*REQUIREMENT*: Locate, in the data below, the line that contains "[NSƯT Ngọc Trinh" and the line that contains "Rachmaninov (137, 2037)"; reproduce exactly those two lines and every line between them, nothing more.

(Pixel coordinate grounding data)

┏━━

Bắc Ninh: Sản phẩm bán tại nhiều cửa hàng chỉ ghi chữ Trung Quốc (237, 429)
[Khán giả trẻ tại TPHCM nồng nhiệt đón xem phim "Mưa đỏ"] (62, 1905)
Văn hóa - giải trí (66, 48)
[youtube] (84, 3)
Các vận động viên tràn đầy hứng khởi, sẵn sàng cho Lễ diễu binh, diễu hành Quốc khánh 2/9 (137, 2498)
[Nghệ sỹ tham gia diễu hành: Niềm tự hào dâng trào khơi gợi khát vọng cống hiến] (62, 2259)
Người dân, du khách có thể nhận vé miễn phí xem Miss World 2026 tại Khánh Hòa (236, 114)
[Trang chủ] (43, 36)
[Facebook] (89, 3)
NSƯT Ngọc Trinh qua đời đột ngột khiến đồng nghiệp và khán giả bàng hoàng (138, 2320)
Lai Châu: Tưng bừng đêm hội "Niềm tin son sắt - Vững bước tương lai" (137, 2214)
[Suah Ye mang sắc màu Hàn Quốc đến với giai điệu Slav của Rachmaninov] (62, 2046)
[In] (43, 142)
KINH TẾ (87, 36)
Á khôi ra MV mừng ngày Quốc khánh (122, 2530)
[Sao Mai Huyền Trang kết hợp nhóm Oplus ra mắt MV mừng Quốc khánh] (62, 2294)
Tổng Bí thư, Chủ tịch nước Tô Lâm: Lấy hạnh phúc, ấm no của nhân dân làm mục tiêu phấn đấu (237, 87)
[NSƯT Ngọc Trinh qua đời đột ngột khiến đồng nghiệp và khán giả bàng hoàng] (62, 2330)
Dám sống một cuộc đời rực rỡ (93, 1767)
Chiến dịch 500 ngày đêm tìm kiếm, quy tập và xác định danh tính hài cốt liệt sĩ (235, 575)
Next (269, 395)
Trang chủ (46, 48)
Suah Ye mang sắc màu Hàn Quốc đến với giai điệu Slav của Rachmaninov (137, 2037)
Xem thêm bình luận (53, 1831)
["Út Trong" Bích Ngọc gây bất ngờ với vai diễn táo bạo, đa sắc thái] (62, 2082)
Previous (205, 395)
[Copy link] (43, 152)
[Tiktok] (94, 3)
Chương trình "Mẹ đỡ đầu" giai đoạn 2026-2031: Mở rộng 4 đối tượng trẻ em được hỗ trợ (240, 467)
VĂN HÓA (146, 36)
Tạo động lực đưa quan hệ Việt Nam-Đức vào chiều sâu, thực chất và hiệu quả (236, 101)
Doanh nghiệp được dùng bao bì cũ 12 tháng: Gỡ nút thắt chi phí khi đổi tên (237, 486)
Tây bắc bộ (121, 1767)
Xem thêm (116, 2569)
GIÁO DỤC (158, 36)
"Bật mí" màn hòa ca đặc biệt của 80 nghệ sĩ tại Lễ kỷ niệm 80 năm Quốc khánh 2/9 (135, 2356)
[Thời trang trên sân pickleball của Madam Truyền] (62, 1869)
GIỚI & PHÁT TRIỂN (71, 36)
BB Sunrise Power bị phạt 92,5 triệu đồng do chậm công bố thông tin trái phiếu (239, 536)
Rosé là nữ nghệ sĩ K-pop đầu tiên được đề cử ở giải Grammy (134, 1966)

┗━━

*WRITTEN SOLUTION*:
[NSƯT Ngọc Trinh qua đời đột ngột khiến đồng nghiệp và khán giả bàng hoàng] (62, 2330)
Dám sống một cuộc đời rực rỡ (93, 1767)
Chiến dịch 500 ngày đêm tìm kiếm, quy tập và xác định danh tính hài cốt liệt sĩ (235, 575)
Next (269, 395)
Trang chủ (46, 48)
Suah Ye mang sắc màu Hàn Quốc đến với giai điệu Slav của Rachmaninov (137, 2037)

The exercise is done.